Coal tar pitch-derived nitrogen-doped carbon hosting iron for enhanced ammonia electrosynthesis

Renewable electricity powered N₂ electroreduction provides a clean strategy for sustainable NH₃ production, of which the fabrication of electrocatalysts with excellent performance, stability, and cost-effectiveness are vital for its real applications. Herein, we for the first time confined Fe species to the coal tar pitch derived nitrogen-doped porous carbon (denoted as Fe₂O₃/FeNC) by pyrolyzing a uniform mixture of medium temperature coal tar pitch, FeCl₃∙6H₂O, urea and NaCl. The obtained Fe₂O₃/FeNC exhibits an excellent N₂ electroreduction activity in neutral media, evidenced by an NH3 yield of 38.17 μg h^-1 mg_cat^-1 at -0.5 V versus reversible hydrogen electrode (vs.
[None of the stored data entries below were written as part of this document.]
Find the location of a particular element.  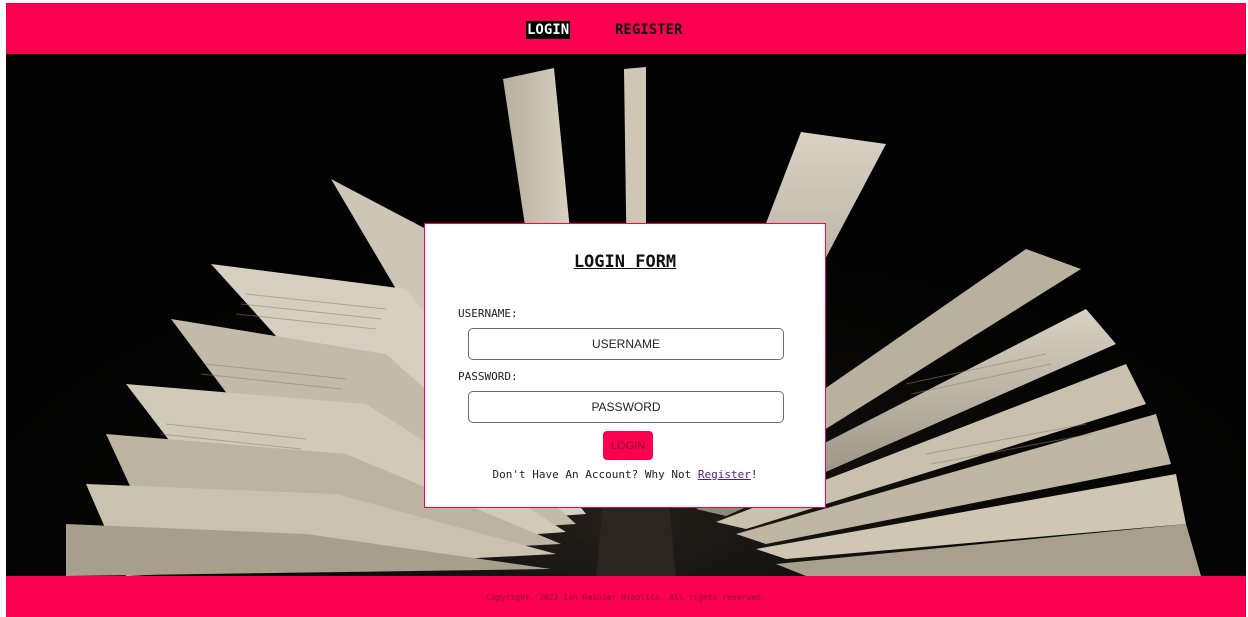

top-navbar: LOGIN REGISTER is located at coordinates (626, 28).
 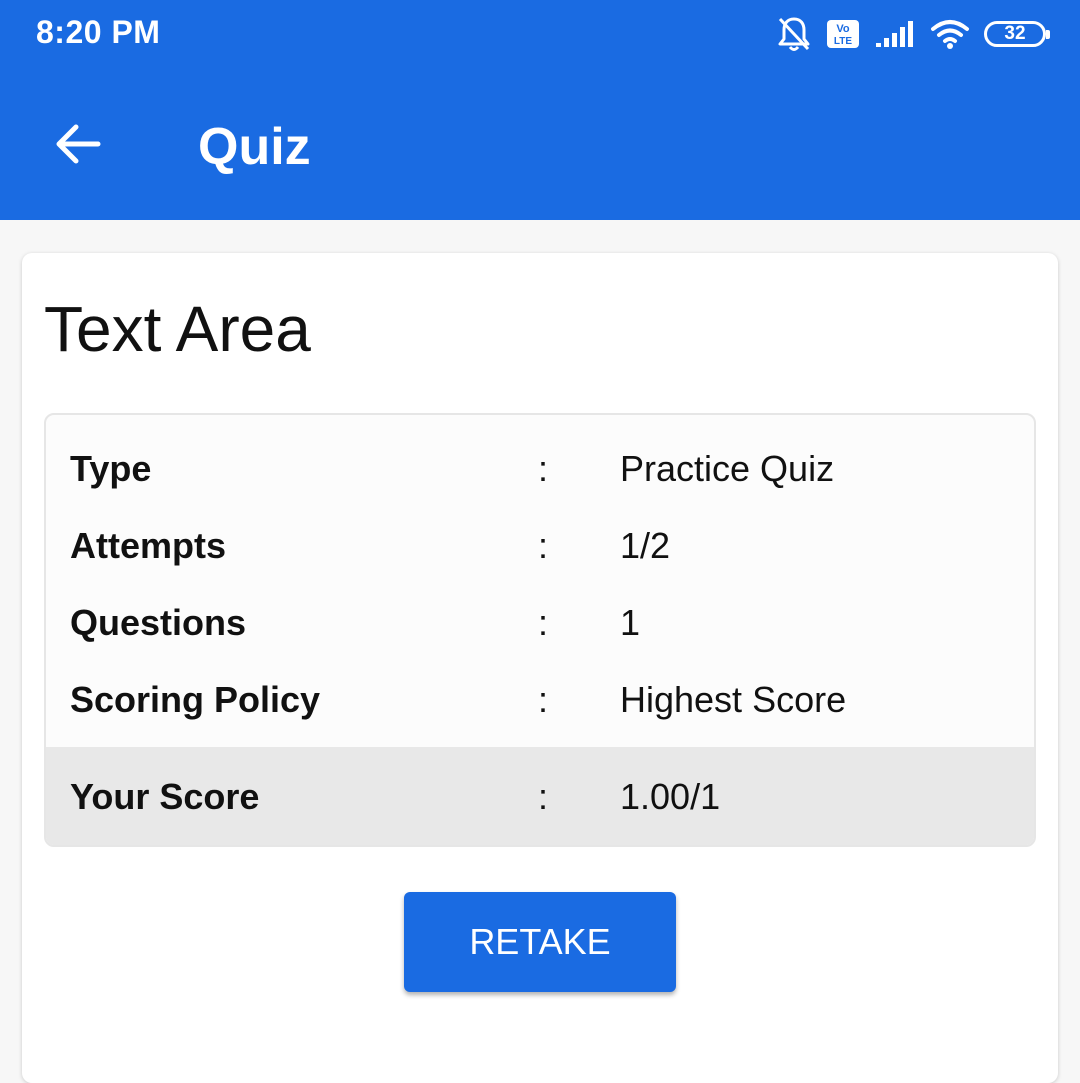 I want to click on battery-level: 32, so click(x=1015, y=34).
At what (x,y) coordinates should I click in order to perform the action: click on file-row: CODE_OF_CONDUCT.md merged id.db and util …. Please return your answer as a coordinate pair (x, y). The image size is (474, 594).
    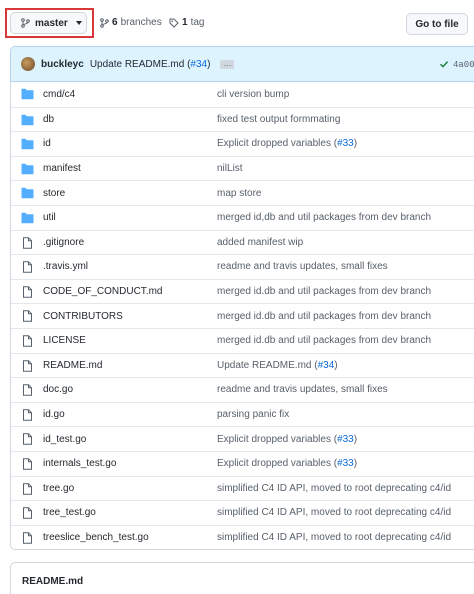
    Looking at the image, I should click on (242, 291).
RHE) in 0.1 M Na₂SO₄ with a Faradaic efficiency (FE) of 22.01 % (-0.3 V vs. RHE), surpassing most Fe-based N₂ reduction electrocatalysts reported to date. The detailed electrochemical investigations indicate that the improved N₂ electroreduction performances mainly due to the following reasons. One is the highly dispersed Fe species provide sufficient active sites for N₂ electroreduction. Another is the existence of both pyridinic-N and pyrrolic-N species facilitates N₂ adsorption. In addition, the interconnected porous carbon matrix accelerates the electron and mass transfer during the electrolysis. Importantly, the in-situ formation of Fe-N-C and Fe₂O₃ nanoparticles on carbon substrate prevents the aggregation and leaching of the Fe species and increase the stability of Fe₂O₃/FeNC. This work presents an ingenious strategy for the mass fabrication of metal-based electrocatalyst for N₂ electroreduction, enabling the high value utilization of coal tar pitch.